** start **

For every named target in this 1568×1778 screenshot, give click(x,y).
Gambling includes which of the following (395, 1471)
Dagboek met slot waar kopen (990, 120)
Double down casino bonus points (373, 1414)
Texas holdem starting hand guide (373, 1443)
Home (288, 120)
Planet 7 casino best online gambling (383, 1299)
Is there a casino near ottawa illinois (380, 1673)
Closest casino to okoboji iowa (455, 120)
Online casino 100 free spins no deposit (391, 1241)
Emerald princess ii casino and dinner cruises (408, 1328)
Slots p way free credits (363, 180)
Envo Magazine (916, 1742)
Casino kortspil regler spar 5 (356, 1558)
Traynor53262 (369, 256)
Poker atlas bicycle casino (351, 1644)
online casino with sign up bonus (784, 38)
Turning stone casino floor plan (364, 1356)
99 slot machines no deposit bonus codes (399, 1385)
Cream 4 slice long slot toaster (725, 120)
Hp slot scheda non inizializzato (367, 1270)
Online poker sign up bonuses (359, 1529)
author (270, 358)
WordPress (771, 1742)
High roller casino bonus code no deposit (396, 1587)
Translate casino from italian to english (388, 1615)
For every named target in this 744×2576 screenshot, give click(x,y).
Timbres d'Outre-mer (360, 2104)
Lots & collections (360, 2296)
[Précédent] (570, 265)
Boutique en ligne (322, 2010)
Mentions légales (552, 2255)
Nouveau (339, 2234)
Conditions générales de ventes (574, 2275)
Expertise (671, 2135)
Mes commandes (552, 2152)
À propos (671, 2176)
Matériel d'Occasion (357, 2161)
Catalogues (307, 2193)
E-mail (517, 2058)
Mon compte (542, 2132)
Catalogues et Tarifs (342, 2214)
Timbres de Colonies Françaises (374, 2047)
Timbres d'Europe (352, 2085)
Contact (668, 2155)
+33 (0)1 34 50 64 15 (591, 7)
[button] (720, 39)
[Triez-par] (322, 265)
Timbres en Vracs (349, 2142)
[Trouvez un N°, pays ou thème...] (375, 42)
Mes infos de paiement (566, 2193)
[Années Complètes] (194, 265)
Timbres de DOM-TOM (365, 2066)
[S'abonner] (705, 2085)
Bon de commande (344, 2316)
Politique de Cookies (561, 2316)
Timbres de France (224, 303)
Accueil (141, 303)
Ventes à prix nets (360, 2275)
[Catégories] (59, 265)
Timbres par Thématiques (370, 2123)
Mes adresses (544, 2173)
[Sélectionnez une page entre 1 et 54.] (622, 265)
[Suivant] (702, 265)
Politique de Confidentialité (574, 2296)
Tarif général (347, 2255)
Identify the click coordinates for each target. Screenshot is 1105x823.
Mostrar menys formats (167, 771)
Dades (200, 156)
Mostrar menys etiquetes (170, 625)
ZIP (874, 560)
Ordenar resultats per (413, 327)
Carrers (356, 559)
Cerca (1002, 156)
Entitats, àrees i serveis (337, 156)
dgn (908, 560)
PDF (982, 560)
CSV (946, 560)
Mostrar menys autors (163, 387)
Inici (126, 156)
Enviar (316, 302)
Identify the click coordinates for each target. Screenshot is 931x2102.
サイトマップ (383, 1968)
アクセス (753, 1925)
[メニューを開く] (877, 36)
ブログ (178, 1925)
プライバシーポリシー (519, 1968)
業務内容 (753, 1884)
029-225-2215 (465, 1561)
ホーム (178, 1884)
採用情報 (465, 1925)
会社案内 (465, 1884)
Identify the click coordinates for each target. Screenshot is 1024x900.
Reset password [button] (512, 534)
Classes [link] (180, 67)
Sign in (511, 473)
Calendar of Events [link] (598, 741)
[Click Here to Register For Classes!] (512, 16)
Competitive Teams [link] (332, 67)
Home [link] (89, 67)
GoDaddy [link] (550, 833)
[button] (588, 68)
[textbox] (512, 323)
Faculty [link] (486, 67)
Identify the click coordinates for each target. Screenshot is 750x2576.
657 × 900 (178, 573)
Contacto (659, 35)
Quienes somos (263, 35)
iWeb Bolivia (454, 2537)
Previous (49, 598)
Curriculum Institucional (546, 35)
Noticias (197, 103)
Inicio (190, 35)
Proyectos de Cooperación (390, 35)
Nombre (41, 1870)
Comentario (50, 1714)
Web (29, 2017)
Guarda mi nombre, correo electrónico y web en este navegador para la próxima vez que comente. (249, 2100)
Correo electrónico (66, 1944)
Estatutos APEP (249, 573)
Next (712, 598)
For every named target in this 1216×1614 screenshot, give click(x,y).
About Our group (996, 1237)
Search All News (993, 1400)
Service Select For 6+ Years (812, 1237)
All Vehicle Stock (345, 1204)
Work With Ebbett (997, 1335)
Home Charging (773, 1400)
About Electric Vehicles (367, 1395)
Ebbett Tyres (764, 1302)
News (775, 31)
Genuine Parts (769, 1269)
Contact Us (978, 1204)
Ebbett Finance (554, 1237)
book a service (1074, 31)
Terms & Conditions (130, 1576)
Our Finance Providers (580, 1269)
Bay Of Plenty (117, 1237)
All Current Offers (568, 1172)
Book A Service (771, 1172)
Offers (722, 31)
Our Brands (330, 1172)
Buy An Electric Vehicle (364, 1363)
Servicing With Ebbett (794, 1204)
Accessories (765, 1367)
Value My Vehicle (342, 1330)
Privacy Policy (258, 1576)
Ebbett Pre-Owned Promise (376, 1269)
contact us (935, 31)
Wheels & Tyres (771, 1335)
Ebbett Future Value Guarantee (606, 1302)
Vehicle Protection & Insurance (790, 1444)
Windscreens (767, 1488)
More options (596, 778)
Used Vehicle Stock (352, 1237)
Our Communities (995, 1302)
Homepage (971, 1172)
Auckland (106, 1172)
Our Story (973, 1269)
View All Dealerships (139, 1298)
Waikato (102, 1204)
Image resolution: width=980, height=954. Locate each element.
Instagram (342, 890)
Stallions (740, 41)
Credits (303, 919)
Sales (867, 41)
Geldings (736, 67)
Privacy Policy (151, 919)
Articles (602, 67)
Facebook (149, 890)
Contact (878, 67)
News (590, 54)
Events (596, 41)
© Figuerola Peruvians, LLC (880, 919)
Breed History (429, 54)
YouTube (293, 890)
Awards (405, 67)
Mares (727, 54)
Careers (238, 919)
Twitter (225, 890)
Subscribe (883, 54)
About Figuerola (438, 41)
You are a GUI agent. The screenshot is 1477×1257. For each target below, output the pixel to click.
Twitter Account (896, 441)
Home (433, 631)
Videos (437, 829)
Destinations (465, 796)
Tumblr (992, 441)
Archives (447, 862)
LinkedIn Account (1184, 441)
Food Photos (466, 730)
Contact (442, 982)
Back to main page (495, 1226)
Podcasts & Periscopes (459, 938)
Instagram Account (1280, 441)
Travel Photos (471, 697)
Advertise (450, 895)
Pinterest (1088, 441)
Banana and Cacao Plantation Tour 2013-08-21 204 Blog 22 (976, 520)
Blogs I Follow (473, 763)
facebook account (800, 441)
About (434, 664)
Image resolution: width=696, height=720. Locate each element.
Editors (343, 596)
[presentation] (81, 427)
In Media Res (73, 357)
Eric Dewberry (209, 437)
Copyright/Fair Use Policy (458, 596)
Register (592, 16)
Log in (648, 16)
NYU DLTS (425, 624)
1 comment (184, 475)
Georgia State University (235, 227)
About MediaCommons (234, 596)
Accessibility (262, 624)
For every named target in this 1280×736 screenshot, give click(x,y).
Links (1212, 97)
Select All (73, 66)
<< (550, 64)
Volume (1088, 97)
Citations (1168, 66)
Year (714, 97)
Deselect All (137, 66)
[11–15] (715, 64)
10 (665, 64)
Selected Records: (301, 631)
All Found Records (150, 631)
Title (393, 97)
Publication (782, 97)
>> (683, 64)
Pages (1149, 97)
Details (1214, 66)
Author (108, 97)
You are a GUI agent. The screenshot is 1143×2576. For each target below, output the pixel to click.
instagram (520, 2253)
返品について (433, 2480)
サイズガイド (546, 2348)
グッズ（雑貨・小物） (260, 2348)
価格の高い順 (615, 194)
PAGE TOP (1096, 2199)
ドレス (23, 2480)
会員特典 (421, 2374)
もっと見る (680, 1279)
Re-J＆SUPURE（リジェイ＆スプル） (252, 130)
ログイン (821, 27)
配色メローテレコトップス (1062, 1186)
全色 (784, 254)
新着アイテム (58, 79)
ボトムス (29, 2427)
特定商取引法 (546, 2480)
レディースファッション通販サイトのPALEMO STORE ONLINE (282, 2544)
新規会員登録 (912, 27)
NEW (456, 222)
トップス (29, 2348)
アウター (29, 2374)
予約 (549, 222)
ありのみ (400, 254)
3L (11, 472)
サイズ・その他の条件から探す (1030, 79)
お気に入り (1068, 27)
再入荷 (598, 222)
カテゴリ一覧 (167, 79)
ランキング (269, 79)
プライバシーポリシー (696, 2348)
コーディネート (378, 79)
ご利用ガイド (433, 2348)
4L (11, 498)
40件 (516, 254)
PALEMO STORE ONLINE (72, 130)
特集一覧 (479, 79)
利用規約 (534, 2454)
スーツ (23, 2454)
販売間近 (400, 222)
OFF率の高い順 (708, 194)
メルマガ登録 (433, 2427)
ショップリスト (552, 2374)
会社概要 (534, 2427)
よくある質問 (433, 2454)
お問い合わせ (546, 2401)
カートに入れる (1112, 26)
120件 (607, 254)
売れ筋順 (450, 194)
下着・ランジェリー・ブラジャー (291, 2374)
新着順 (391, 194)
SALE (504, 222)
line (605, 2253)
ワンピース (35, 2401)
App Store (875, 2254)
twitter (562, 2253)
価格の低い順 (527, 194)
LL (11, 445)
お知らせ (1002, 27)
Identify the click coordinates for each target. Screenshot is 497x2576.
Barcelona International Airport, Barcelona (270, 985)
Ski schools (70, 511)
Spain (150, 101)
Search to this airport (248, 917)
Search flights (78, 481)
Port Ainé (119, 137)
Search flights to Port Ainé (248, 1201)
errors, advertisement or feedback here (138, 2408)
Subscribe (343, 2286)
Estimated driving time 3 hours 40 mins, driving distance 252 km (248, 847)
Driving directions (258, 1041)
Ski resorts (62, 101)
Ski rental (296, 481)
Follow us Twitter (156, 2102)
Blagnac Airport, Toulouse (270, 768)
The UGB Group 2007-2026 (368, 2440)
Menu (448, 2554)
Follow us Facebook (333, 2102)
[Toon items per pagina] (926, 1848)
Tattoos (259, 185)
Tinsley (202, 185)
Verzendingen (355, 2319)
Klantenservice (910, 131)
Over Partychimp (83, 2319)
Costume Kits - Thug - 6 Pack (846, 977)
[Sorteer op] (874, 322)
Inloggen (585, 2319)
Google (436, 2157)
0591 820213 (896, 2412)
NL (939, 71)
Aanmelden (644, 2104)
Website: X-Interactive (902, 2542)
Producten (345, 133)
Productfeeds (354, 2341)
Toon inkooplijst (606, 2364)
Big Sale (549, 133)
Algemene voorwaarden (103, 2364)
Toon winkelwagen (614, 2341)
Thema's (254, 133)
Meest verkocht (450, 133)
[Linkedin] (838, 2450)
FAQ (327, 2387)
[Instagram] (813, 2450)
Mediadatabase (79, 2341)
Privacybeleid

** end **

__WHAT IS BEING ASKED__: Give the lines of the records as a JSON list of strings, one string per line, omitting blank lines. Begin at the line that contains "Genuine Parts (769, 1269)" and stop after the line that contains "Banana and Cacao".

__RESULT OF THIS EXERCISE__:
[
  "Genuine Parts (769, 1269)",
  "Contact Us (978, 1204)",
  "Ebbett Finance (554, 1237)",
  "book a service (1074, 31)",
  "Terms & Conditions (130, 1576)",
  "Our Finance Providers (580, 1269)",
  "Bay Of Plenty (117, 1237)",
  "All Current Offers (568, 1172)",
  "Book A Service (771, 1172)",
  "Offers (722, 31)",
  "Our Brands (330, 1172)",
  "Buy An Electric Vehicle (364, 1363)",
  "Servicing With Ebbett (794, 1204)",
  "Accessories (765, 1367)",
  "Value My Vehicle (342, 1330)",
  "Privacy Policy (258, 1576)",
  "Ebbett Pre-Owned Promise (376, 1269)",
  "contact us (935, 31)",
  "Wheels & Tyres (771, 1335)",
  "Ebbett Future Value Guarantee (606, 1302)",
  "Vehicle Protection & Insurance (790, 1444)",
  "Windscreens (767, 1488)",
  "More options (596, 778)",
  "Used Vehicle Stock (352, 1237)",
  "Our Communities (995, 1302)",
  "Homepage (971, 1172)",
  "Auckland (106, 1172)",
  "Our Story (973, 1269)",
  "View All Dealerships (139, 1298)",
  "Waikato (102, 1204)",
  "Image resolution: width=980, height=954. Locate each element.",
  "Instagram (342, 890)",
  "Stallions (740, 41)",
  "Credits (303, 919)",
  "Sales (867, 41)",
  "Geldings (736, 67)",
  "Privacy Policy (151, 919)",
  "Articles (602, 67)",
  "Facebook (149, 890)",
  "Contact (878, 67)",
  "News (590, 54)",
  "Events (596, 41)",
  "© Figuerola Peruvians, LLC (880, 919)",
  "Breed History (429, 54)",
  "YouTube (293, 890)",
  "Awards (405, 67)",
  "Mares (727, 54)",
  "Careers (238, 919)",
  "Twitter (225, 890)",
  "Subscribe (883, 54)",
  "About Figuerola (438, 41)",
  "You are a GUI agent. The screenshot is 1477×1257. For each target below, output the pixel to click.",
  "Twitter Account (896, 441)",
  "Home (433, 631)",
  "Videos (437, 829)",
  "Destinations (465, 796)",
  "Tumblr (992, 441)",
  "Archives (447, 862)",
  "LinkedIn Account (1184, 441)",
  "Food Photos (466, 730)",
  "Contact (442, 982)",
  "Back to main page (495, 1226)",
  "Podcasts & Periscopes (459, 938)",
  "Instagram Account (1280, 441)",
  "Travel Photos (471, 697)",
  "Advertise (450, 895)",
  "Pinterest (1088, 441)",
  "Banana and Cacao Plantation Tour 2013-08-21 204 Blog 22 (976, 520)"
]